Es, más bien, que la exigencia moral en su caso, por haber ostentado la primera magistratura del Estado y llevar en su pecho la honrosa medalla de ser premio Nobel, le impone estándares más altos que los de cualquier líder político por la connotación que tiene ser un ‘hombre de paz’.

Sáquenos de la duda, anímese a hablar o, si quiere, a tuitear. Le ahorramos que nos cuente si fue en una residencia privada, en la suya o en la de alguien más

Debe de ser muy aburridor que a uno le cuenten su propia historia los demás sin decir ni mu. Debe de ser jartísimo, por ponérselo en términos bogotanos, saber que no solo fue la declaración del empresario Andrés Sanmiguel la que permitió que su reelección de 2014 esté una vez más bajo la lupa del Consejo Nacional Electoral, sino que, de repente, pueden venir, de ahora en adelante, otras declaraciones de hombres que tienen mucho para decir y por ahora no han hablado, como un tal David Charry y otro tal Luis Peña, que su círculo de exfuncionarios y gente de campaña conocen bien.

Ni qué decir de lo que tiene por contar el muy mencionado Esteban Moreno en relación con los más de 3.000 millones de pesos de los que se habla desde aquella carta que enviaron los expresidentes Uribe y Pastrana y cuyos datos han venido corroborándose con diferentes testimonios, incluido el de su muy cercano senador Armando Benedetti.

Tal vez por eso, siempre que Moreno es abordado por distintos periodistas responde en privado, muy nervioso, que no quiere por ahora hablarle a la prensa y está preparando su defensa y declaraciones frente al aparato judicial.

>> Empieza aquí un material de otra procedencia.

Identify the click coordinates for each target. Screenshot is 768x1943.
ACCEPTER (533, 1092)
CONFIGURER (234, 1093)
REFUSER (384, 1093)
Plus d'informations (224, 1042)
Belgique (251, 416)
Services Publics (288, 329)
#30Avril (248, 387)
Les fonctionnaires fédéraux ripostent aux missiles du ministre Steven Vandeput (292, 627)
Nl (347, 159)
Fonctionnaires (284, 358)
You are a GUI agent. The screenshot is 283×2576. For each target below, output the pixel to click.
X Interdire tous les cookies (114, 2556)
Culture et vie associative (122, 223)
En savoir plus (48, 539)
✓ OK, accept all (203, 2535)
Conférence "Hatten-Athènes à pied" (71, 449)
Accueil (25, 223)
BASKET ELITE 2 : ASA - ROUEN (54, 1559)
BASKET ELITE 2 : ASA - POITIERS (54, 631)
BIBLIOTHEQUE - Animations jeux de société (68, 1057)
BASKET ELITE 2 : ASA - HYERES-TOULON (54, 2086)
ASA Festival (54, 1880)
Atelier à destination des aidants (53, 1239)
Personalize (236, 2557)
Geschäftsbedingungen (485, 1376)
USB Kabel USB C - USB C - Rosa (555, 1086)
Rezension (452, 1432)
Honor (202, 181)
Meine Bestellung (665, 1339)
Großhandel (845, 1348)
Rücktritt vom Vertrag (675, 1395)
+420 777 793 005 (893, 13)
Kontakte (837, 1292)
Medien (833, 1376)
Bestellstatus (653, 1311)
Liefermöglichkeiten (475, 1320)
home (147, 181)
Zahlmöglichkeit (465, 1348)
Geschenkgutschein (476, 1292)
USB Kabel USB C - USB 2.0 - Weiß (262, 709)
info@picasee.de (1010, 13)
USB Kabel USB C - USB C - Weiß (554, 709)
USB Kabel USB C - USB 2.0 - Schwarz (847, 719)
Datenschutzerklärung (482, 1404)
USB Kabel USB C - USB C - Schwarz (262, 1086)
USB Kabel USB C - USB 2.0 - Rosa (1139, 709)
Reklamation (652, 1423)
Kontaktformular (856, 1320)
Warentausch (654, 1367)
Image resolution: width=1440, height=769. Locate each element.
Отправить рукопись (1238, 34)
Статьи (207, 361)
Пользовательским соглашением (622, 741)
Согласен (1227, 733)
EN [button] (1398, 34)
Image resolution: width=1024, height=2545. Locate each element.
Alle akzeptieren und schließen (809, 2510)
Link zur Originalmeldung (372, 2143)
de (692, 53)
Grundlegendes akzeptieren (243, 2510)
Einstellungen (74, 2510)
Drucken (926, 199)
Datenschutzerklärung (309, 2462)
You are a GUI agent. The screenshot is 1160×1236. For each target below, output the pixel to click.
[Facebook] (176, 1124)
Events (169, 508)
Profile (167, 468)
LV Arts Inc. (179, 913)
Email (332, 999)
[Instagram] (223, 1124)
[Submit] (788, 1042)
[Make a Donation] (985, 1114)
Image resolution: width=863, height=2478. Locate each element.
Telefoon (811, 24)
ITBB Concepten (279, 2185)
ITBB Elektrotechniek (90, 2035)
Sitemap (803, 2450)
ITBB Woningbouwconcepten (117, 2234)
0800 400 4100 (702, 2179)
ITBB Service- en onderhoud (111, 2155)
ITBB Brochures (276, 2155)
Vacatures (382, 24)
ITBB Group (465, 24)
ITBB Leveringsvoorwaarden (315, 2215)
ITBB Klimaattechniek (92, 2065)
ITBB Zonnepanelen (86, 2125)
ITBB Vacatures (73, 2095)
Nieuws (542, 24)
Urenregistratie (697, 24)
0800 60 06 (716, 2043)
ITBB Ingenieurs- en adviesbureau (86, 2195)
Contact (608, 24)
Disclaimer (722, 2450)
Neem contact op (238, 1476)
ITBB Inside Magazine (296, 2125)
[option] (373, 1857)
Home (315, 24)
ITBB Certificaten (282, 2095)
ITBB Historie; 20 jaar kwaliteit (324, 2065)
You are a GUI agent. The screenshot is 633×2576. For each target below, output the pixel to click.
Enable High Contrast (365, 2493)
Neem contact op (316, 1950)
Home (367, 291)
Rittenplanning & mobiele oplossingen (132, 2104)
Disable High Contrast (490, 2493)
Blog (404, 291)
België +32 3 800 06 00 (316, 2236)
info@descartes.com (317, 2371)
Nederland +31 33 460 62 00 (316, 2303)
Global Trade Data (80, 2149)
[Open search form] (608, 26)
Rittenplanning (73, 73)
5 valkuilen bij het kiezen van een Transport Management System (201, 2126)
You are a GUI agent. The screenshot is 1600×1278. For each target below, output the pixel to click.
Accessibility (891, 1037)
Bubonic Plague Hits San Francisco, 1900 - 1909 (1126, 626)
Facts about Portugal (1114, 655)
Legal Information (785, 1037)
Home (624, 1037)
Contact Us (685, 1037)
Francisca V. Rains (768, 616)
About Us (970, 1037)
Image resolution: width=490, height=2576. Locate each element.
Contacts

Verdaderamente incómodo tiene que resultarle al señor expresidente leer las transcripciones de la última columna de Vicky Dávila en la revista Semana en las que queda claro que Roberto Prieto se paseaba por todos los despachos –incluido el de la primera dama– diciendo cosas de usted y usando su nombre, sin que todavía exista una desautorización de su parte.

Perturbador, por decir lo menos, que un hombre que ya se estaba acostumbrando al aplauso tenga ahora que dar explicaciones, pero qué le hacemos, señor expresidente: los honores traen consigo responsabilidades, y una de ellas es la de dar la cara frente a los graves señalamientos que se le hacen.

Por eso sáquenos de la duda, anímese a hablar o, si quiere, a tuitear. Le ahorramos que nos cuente si fue en una residencia privada, en la suya o en la de alguien más. Basta con que use la misma fórmula que empleó en aquel plebiscito por la paz de 2016 y nos dé una respuesta en clave de Sí o No.

Una sola pregunta, señor expresidente, y nada más: ¿asistió usted al menos a una reunión con directivos o enviados de Odebrecht para hablar de su campaña presidencial? ¡El país demanda de usted absoluta claridad!